Given request 1:
According to the website migration post, why is the company telling the story of its failed migration?
Given request 2:
From the website migration post, pull out everything from "At IT Training" down to "it cost us.".

___ Text section

Our Website Migration Went Horribly Wrong. Here’s the Checklist We Wish We Had.
At IT Training & Consulting, Inc. (ITTC), we know a thing or two about technology. In fact, our entire business in Los Angeles revolves around helping other companies navigate the complex world of IT, from managed services and cloud consulting to network infrastructure and cybersecurity solutions. We pride ourselves on being the experts, the ones who prevent disasters before they happen.
But even experts make mistakes. And last year, when we decided to migrate our own website to better serve our clients, we learned that lesson the hard way. We didn’t just have a few hiccups; we had a full-blown, teeth-gritting, traffic-cratering nightmare. We failed, and it cost us.
We are sharing this story not to embarrass ourselves, but because we don’t want other businesses in the Los Angeles area to make the same mistakes. The migration was a humbling experience, but it taught us exactly what to do. This is the checklist we wish we’d had on Day One.

______
___ Source data

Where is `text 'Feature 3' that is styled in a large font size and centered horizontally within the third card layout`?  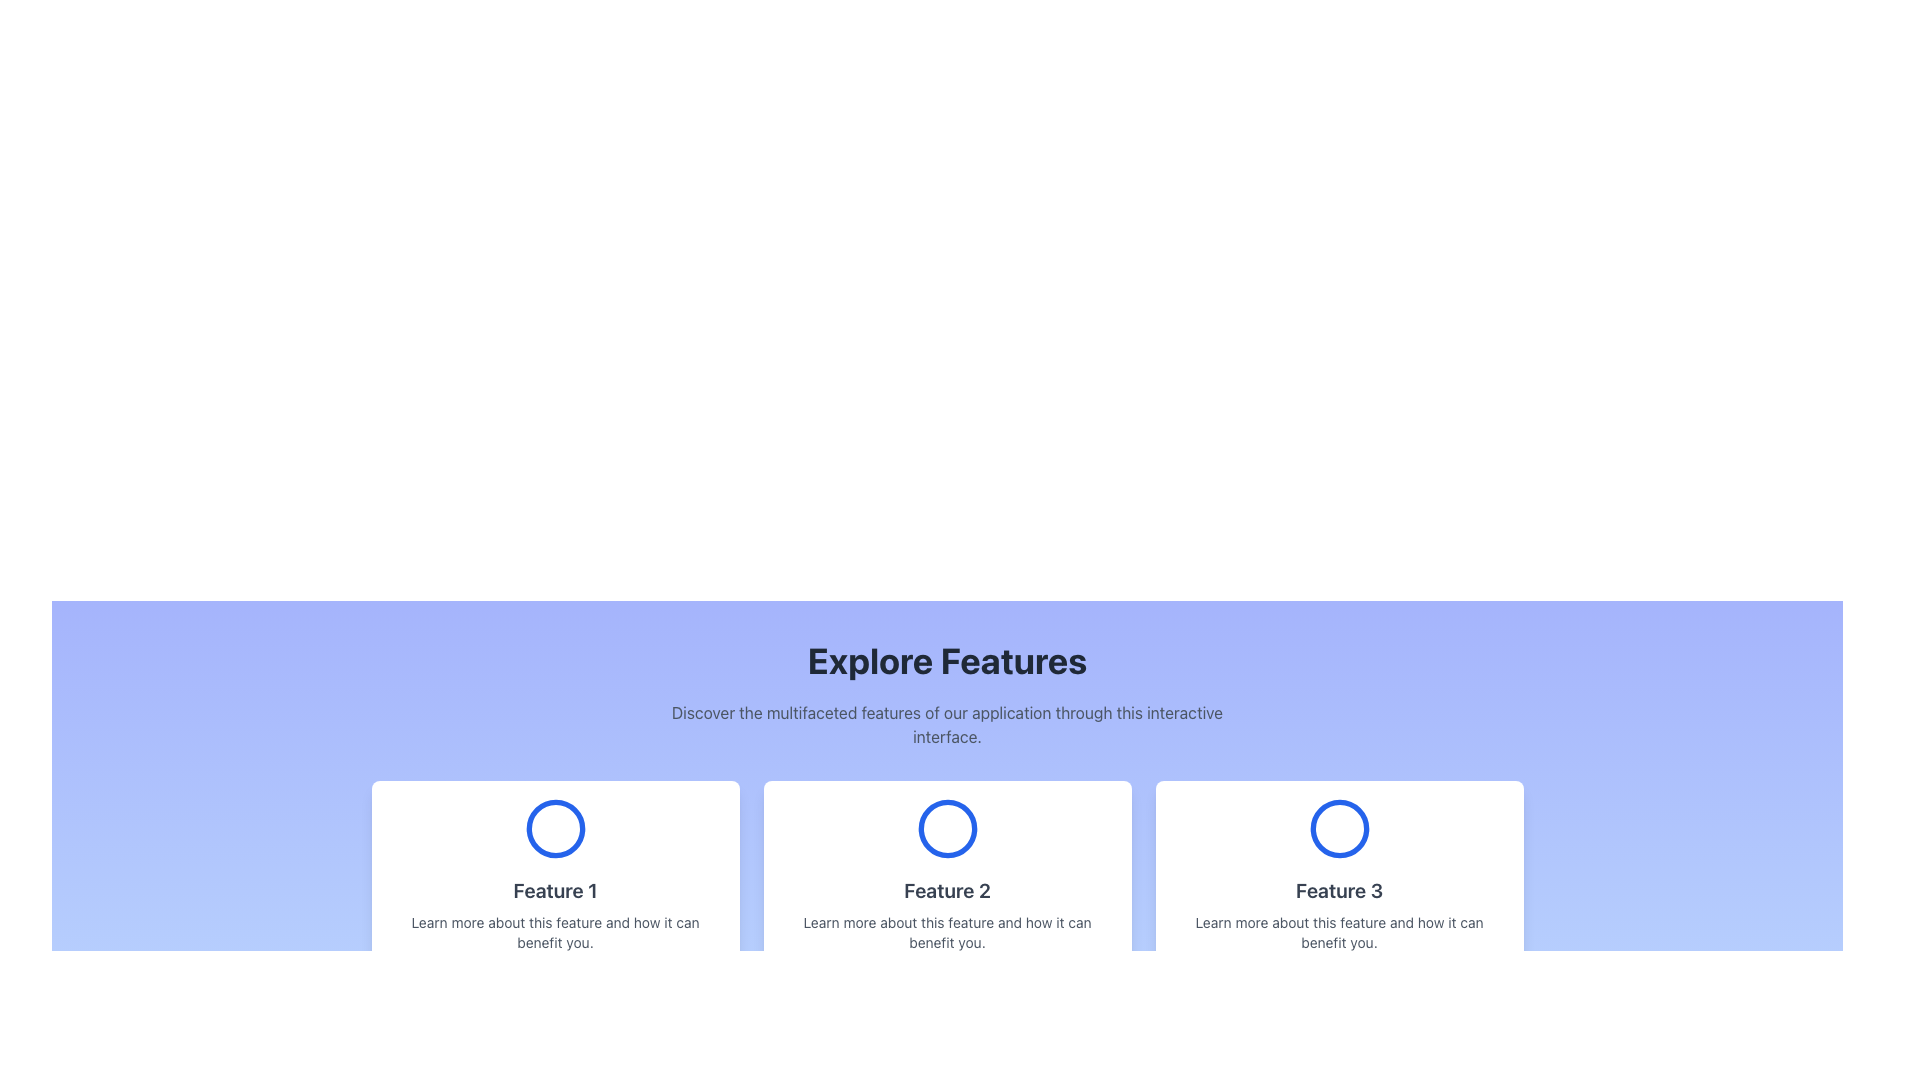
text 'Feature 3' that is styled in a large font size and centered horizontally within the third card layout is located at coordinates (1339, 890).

______

Written answer 1:
The company is not sharing it to embarrass itself. It wants to keep other businesses in the Los Angeles area from making the same mistakes.

Written answer 2:
At IT Training & Consulting, Inc. (ITTC), we know a thing or two about technology. In fact, our entire business in Los Angeles revolves around helping other companies navigate the complex world of IT, from managed services and cloud consulting to network infrastructure and cybersecurity solutions. We pride ourselves on being the experts, the ones who prevent disasters before they happen.
But even experts make mistakes. And last year, when we decided to migrate our own website to better serve our clients, we learned that lesson the hard way. We didn’t just have a few hiccups; we had a full-blown, teeth-gritting, traffic-cratering nightmare. We failed, and it cost us.